Stored dataset items ::
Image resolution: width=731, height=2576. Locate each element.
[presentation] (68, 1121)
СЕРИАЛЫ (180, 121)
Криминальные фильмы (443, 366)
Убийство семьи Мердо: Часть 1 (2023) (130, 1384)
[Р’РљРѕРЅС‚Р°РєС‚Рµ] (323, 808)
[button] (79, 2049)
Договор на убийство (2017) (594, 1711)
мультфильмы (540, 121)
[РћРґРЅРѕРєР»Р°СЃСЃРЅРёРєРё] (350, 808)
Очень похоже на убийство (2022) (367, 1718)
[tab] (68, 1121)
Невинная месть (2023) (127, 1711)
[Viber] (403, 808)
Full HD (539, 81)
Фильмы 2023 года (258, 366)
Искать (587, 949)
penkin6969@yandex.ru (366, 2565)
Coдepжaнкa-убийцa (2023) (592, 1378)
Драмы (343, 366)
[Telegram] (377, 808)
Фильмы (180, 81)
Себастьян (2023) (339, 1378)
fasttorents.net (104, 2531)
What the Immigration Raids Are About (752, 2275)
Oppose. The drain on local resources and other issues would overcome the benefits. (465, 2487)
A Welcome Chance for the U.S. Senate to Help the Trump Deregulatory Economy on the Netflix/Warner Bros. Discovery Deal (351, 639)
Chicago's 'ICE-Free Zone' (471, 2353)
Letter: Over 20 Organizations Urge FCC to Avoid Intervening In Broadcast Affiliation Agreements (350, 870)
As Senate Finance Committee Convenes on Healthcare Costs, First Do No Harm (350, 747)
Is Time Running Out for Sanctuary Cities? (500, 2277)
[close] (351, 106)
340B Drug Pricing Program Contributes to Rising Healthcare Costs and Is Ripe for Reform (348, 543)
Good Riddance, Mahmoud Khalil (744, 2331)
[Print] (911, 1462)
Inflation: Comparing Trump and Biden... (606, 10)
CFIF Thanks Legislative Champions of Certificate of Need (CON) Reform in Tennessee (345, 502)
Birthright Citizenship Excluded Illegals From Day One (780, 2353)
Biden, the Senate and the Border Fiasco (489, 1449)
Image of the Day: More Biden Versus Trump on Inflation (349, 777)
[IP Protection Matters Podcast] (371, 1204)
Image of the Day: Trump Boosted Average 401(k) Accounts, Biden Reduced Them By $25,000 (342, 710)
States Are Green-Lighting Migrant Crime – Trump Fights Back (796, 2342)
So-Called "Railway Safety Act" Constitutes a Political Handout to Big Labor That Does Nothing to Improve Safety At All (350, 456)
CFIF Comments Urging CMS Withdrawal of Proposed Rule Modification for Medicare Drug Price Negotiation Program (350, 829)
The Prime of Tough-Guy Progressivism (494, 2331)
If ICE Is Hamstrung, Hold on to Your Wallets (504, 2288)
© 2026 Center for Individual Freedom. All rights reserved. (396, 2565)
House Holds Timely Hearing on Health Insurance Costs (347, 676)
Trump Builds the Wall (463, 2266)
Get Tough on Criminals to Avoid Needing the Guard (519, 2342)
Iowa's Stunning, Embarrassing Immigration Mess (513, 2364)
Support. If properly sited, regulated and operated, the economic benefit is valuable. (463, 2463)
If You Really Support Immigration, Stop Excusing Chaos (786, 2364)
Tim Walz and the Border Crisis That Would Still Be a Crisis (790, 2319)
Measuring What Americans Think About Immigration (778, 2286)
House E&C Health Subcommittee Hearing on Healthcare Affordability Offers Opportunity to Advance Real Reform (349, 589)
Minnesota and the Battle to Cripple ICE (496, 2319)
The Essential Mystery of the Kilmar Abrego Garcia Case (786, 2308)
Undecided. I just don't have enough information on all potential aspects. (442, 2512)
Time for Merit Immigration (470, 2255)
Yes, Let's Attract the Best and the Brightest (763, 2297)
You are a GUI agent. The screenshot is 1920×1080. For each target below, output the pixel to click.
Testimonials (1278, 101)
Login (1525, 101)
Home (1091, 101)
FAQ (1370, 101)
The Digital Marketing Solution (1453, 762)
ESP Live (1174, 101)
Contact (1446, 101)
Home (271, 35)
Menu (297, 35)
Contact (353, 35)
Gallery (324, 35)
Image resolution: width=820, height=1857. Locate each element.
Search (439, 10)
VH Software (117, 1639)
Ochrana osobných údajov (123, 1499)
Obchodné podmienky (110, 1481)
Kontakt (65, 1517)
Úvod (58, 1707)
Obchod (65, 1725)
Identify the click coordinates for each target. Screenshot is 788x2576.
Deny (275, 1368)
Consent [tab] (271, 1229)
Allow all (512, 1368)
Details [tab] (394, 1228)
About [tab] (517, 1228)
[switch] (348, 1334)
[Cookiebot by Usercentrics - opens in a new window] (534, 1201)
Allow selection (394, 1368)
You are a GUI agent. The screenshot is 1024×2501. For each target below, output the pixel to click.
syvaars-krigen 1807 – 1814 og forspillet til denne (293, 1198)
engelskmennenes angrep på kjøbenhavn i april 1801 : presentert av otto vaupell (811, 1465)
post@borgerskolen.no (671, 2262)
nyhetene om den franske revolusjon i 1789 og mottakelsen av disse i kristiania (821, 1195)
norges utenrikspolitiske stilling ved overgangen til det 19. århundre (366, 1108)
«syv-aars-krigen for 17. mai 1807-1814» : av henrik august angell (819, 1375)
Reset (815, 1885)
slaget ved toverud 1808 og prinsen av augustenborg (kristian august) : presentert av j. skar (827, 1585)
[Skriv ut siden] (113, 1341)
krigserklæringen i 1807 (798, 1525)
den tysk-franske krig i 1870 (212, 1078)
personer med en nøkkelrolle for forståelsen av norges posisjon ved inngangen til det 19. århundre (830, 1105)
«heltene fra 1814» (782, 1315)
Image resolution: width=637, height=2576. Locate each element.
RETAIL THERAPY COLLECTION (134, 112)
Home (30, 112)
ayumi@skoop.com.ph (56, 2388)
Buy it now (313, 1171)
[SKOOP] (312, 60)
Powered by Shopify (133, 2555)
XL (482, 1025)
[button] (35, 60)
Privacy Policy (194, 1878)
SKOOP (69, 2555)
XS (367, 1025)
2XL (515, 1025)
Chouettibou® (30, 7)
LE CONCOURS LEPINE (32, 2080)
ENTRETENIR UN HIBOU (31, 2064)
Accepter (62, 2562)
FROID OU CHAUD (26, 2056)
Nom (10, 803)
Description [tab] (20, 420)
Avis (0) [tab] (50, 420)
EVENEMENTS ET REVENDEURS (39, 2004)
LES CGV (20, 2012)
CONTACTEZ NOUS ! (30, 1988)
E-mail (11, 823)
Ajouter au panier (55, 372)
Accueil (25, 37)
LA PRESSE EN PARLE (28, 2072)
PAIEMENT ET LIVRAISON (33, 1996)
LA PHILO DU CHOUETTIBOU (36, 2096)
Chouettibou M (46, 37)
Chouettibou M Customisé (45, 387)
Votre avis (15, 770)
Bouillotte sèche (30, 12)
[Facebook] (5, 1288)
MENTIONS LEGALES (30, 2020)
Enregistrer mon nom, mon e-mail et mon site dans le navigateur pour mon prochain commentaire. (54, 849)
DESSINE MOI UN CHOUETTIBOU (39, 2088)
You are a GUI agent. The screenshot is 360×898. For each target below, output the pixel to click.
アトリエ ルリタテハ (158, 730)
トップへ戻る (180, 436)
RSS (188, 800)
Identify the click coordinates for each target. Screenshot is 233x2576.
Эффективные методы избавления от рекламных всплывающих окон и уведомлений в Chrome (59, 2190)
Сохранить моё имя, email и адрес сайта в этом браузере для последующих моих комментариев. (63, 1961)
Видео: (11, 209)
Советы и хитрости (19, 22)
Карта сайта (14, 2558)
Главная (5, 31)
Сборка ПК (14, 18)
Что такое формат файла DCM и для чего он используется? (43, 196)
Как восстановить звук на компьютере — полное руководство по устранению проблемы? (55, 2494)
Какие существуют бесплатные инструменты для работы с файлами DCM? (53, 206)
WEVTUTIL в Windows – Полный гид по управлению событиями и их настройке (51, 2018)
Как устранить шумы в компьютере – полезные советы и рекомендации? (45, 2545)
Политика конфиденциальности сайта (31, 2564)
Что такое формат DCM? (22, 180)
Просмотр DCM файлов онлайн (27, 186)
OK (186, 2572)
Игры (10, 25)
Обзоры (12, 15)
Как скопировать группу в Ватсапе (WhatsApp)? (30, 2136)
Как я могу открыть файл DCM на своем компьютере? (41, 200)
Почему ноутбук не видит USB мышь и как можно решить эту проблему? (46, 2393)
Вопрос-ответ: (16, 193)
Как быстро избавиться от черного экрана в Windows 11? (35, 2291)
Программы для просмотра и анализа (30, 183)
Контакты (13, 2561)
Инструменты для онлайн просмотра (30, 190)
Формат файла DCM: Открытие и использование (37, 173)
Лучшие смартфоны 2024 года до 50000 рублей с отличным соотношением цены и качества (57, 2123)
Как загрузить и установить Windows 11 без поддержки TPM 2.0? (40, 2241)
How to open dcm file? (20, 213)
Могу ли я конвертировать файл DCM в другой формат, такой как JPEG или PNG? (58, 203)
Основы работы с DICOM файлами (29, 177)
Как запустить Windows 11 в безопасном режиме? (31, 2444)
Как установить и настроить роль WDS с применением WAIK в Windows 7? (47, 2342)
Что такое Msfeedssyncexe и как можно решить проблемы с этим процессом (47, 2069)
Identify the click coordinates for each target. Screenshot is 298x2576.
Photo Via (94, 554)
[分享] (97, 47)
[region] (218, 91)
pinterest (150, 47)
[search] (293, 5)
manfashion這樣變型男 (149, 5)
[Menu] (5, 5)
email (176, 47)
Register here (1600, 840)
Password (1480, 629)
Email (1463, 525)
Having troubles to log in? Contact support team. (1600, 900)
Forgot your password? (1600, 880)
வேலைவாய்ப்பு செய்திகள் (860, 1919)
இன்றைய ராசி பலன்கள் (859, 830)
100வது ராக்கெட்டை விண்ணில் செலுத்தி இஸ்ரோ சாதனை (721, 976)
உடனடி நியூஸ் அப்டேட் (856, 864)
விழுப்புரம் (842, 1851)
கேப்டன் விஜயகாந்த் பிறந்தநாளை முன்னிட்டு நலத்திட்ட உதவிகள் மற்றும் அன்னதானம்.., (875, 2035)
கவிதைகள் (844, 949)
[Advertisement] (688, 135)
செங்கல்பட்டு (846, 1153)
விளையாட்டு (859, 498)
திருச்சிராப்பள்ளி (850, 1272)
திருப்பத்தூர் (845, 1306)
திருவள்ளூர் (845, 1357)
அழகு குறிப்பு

About this task ::
Using the records above, set down exactly the lines from the one with "FAQ (1370, 101)" through the one with "Obchodné podmienky (110, 1481)", inclusive, and nothing more.

Task answer ::
FAQ (1370, 101)
The Digital Marketing Solution (1453, 762)
ESP Live (1174, 101)
Contact (1446, 101)
Home (271, 35)
Menu (297, 35)
Contact (353, 35)
Gallery (324, 35)
Image resolution: width=820, height=1857. Locate each element.
Search (439, 10)
VH Software (117, 1639)
Ochrana osobných údajov (123, 1499)
Obchodné podmienky (110, 1481)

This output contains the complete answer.